EU: Why We Must Leave

This was the speech given by Oliver Clark in favour of leaving the EU during yesterday's EU referendum debate at PGS.


David Cameron likes to use the analogy of 'Little Englanders' to describe people on the Leave side of this campaign. But believe me, the future of this country outside of the EU is far broader and far brighter than our current prospects.

I'd like to start off with a little history. When we joined the Common Market in 1972, the British were told that this was designed to be a tariff free zone, a relationship based purely on free trade between neighbouring countries. If this were still the case, we would not be even having this referendum. If the EU was about co-operation and unity, like organisations such as the UN and NATO, there would be no issue.

So what do we have today, inside the EU? 

We have an unelected EU commission, who have the sole power to propose 60% of the laws in this country. 28 men and women, including 5 male presidents, who we cannot elect, we cannot replace, and none of us can even name!

We have an EU project that is failing, and ruining the lives of millions of people across Europe. One that's austerity policy has resulted in 50% youth unemployment in Greece, 45% in Spain, 39% in Italy and 30% in Portugal. The only solution that these beaurocrats in Brussels see is more integration, more union, and more control taken away from the people who are suffering the most.

And finally, an EU that's overall objective is to create a European Superstate, to rival the likes of China, Russia and the United States, with a single European Currency, an EU army, an anthem, single Tax system, a flag and a pursuit of expansion not for safety or for security, but for power. 

I could go on and on and on about the very apparent problems of the EU, but the question I would like to offer you is this. Would you like the aforementioned 28 unelected commissioners, to run the future of this great country?

Or do you want democracy. Do you want the people that you vote for on the ballot paper every 5 years to have the power to carry out your wishes.


The Government may not be popular, whether it be Tory or Labour, but at least we as British people can vote them out when they make mistakes and replace them with people who we feel will do a better job. That is democracy. That is what this debate really comes down to for me.

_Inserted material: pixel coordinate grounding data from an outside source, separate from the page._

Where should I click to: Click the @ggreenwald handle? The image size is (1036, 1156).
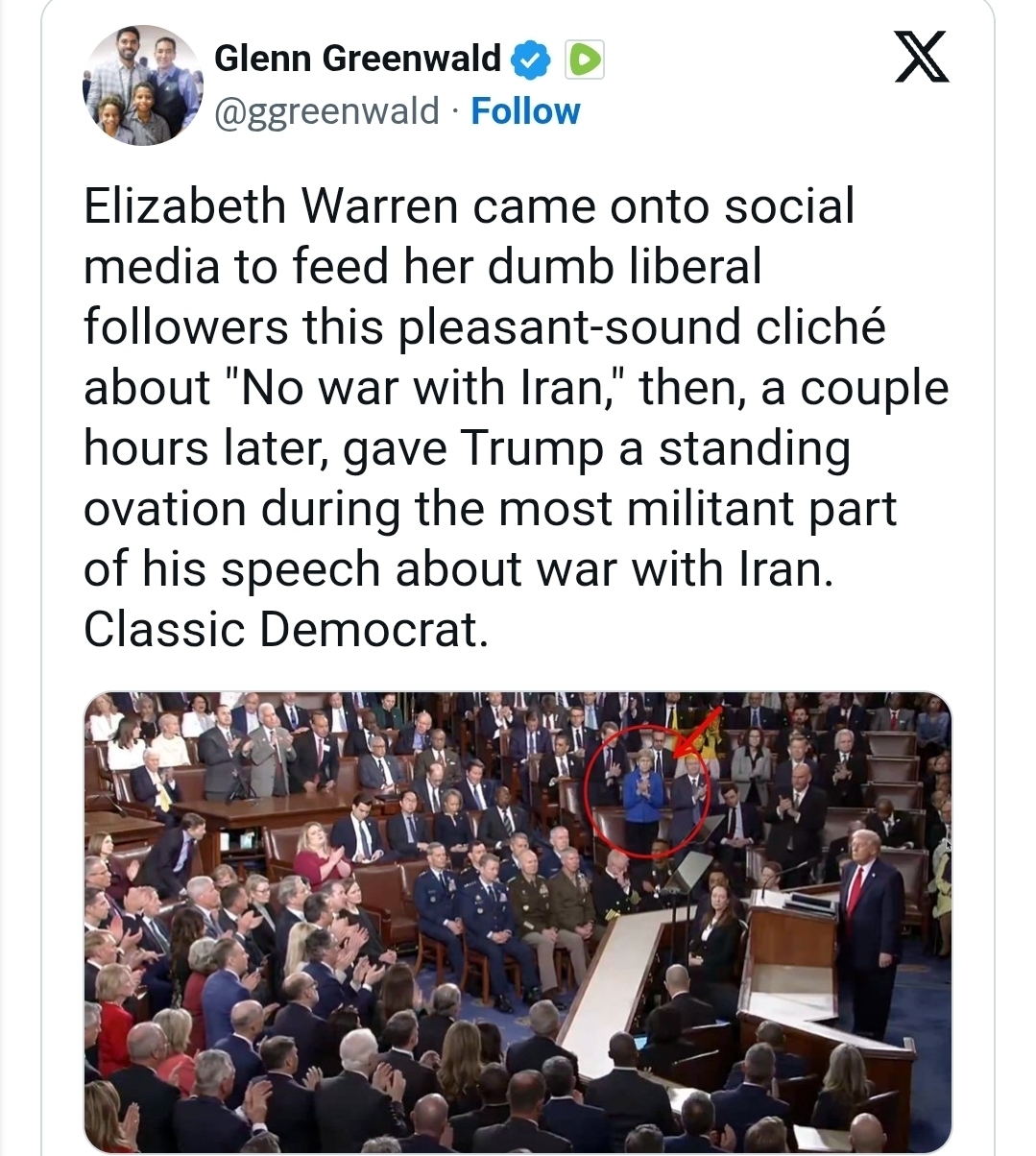click(326, 111)
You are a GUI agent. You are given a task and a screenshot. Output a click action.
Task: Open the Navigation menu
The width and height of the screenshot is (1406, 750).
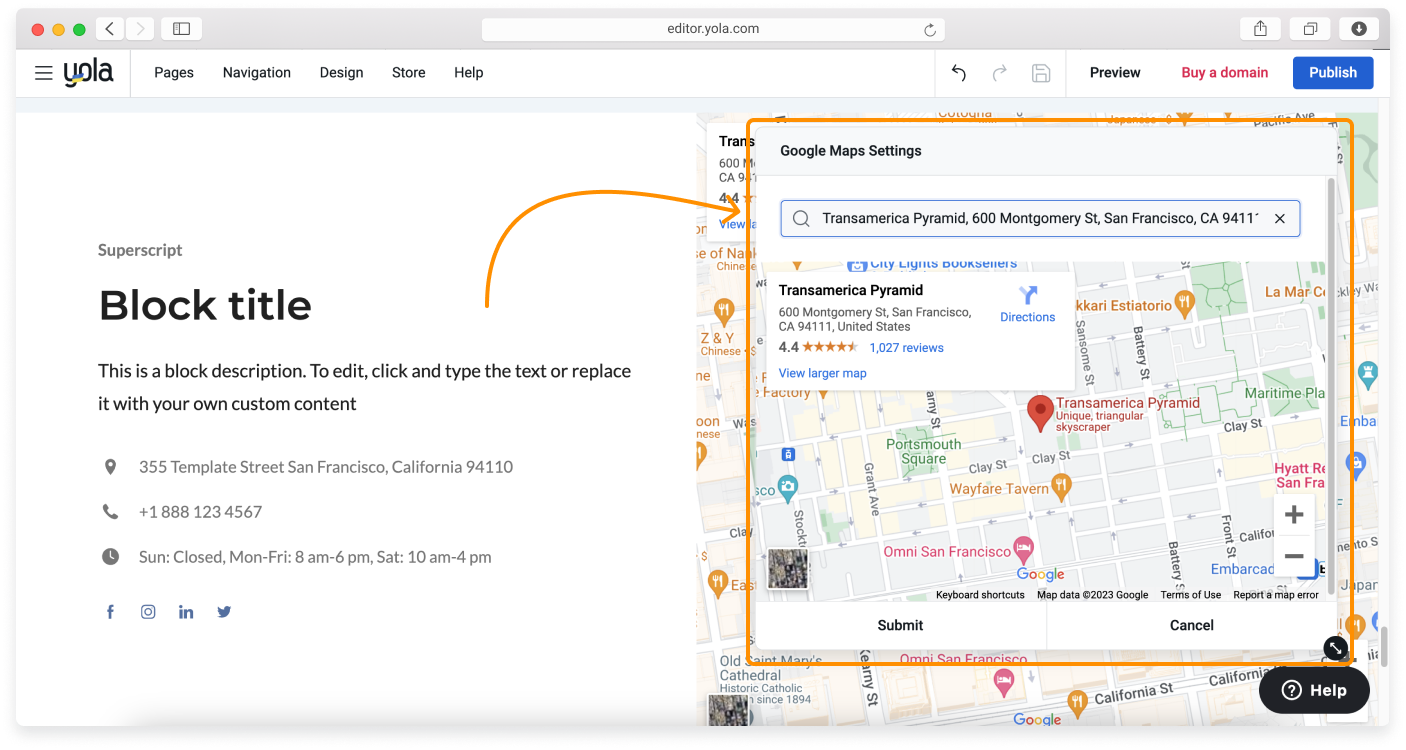point(257,73)
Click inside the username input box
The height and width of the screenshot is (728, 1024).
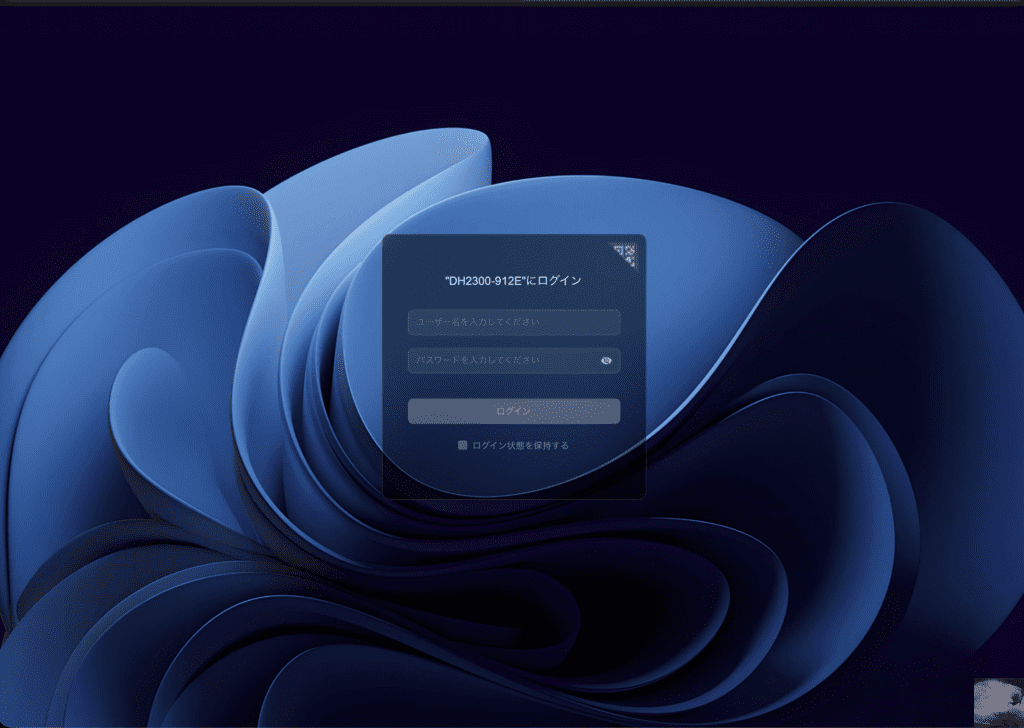pos(513,323)
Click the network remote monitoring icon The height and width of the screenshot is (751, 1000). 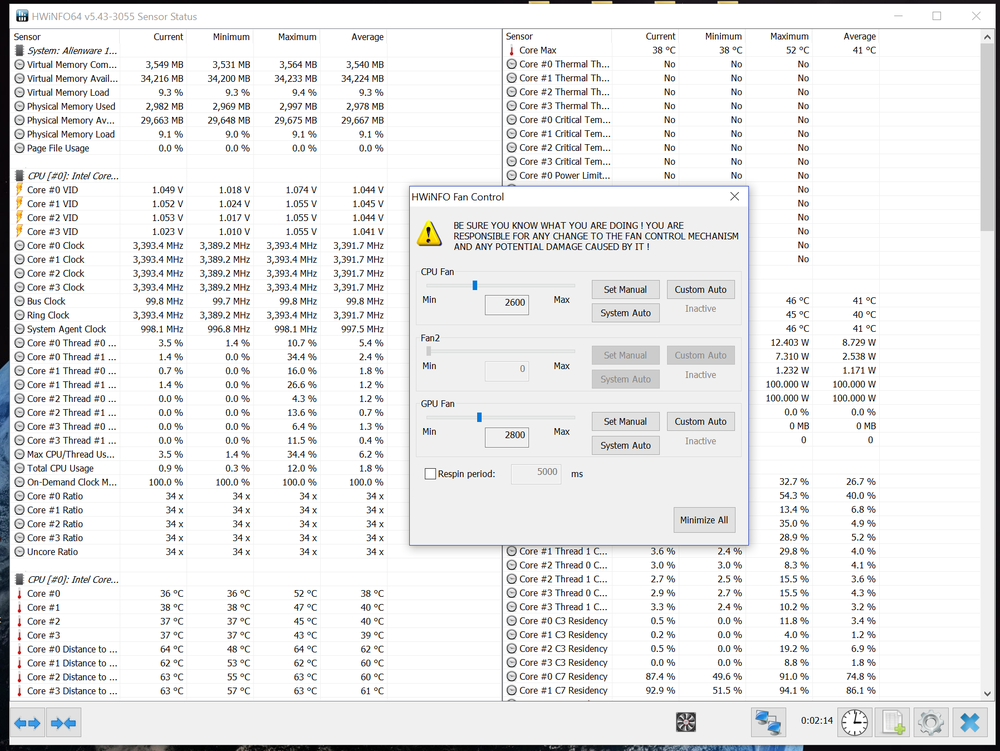pos(768,721)
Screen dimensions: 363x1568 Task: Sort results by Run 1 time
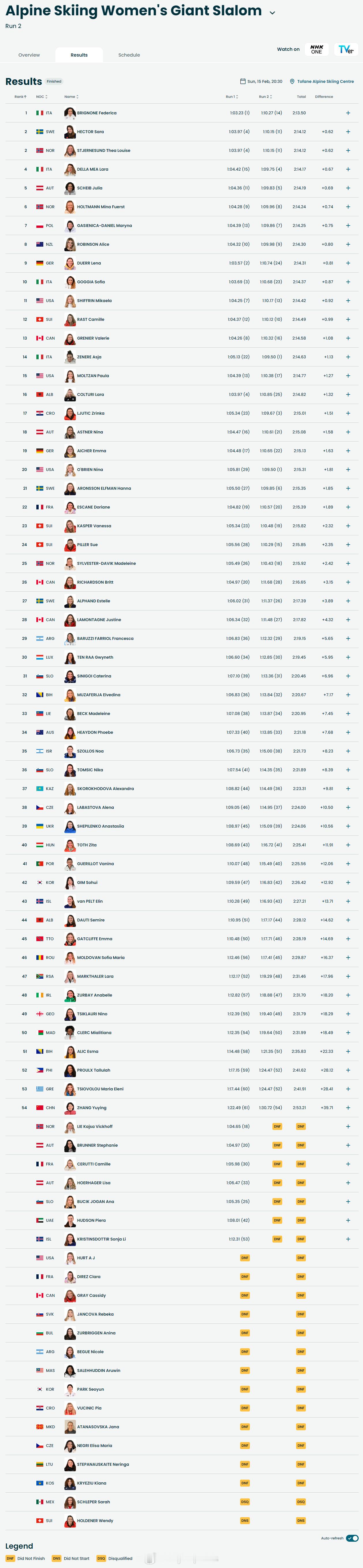coord(232,97)

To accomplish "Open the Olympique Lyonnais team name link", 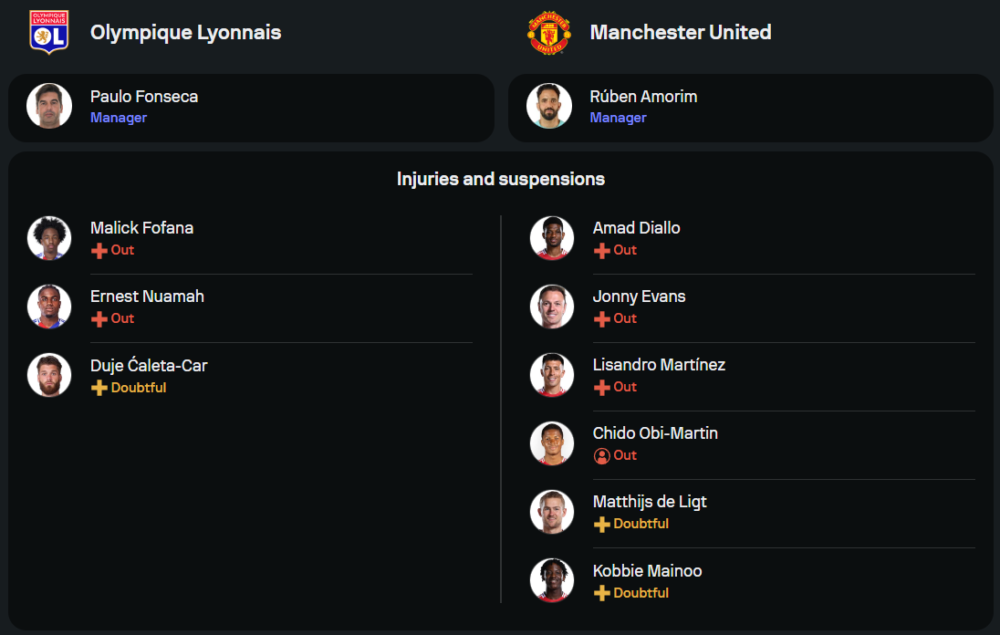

Of course there are a whole number of other issues that will be brought up this afternoon, but they all boil down to this central point of control. Shouldn't our own government be able to set up our own trade deals with non EU countries? Shouldn't our own government be able to decide the number of people allowed into the country each year? Shouldn't our own government be in control over the destiny of our country? This is what happens in every single other country across the globe, except for those within the EU. 

We on the Leave side are asked for 'what will happen' after a Brexit vote. To that I say, look at prominent members of the Remain Campaign. Lord Stuart Rose, the head of the remain camp, stated that 'nothing much will change' and 'wages for the poorest will rise'. And Paddy Ashdown made clear that leaving the EU would lead to cheaper food. This doesn't sound like a Brexit for the rich that George Osbourne talks of.

Whenever the argument over the pressures on public services is made, the fact that we now need to build a house every 7 minutes to cope with current demand from mass immigration, the fact that there aren't enough primary school places for children due to rapidly increasing demand, the fact that the NHS is suffering, and people are having to wait hours for ambulances and weeks for GP appointments, we hear that it's the governments fault, with all their cuts and right wing agendas.

Well here is another fact. Government cuts between 2010 and 2015 saved a total of £36 billion pounds. Our net contribution to the EU, the money we gave to Brussels and did not see again, was £42 billion. With that one removal of spending, it would have wiped out all the austerity measures of the Tories, and left us with £6 billion left over! We are paying extortionate amounts of money to belong to one of two continents that are not experiencing any significant economic growth. At this rate, the Penguins in Antarctica will be overtaking the EU in the not too distant future.

This is not a vote that will lead to isolation. This is not a xenophobic cry for nationalism. This is the one chance that this country has to free itself from a political union that no one ever voted for. After Brexit, there will be opportunities for this country, both social and economic, that we will never have if constrained by our current predicament. 

And for our relationship with the EU? The fact of the matter is, any forms of barriers that will be supposedly forced upon us would have an equally bad outcome for them, and any arguments of these repercussions should be looked at as the scaremongering words of Project Fear, or a now more suitable title of Project Threat. What is so illogical about a relationship based upon trade and co-operation, not political unity?

It is the use of logic, that seems to infuriate the Remain side so often in this debate! The logic that Germans will let us study in their universities of Munich and Berlin, when we let them study at Oxford and Cambridge and of course Portsmouth. The logic that we will be able to enjoy the beaches of Spain when we let the Spanish enjoy the sands of Cornwall. The logic that we will share our security intelligence collectively to make the world a better place. Why would a democratic vote for political freedom put any of this at risk?

This is why I ask those of you who can vote, and those who's parents are going to vote, please do not succumb to the lies and manipulations of Project Fear. The future means uncertainty. Whether we remain or leave. I simply hope that we vote for the side that gives the people of this country the control over their own destiny.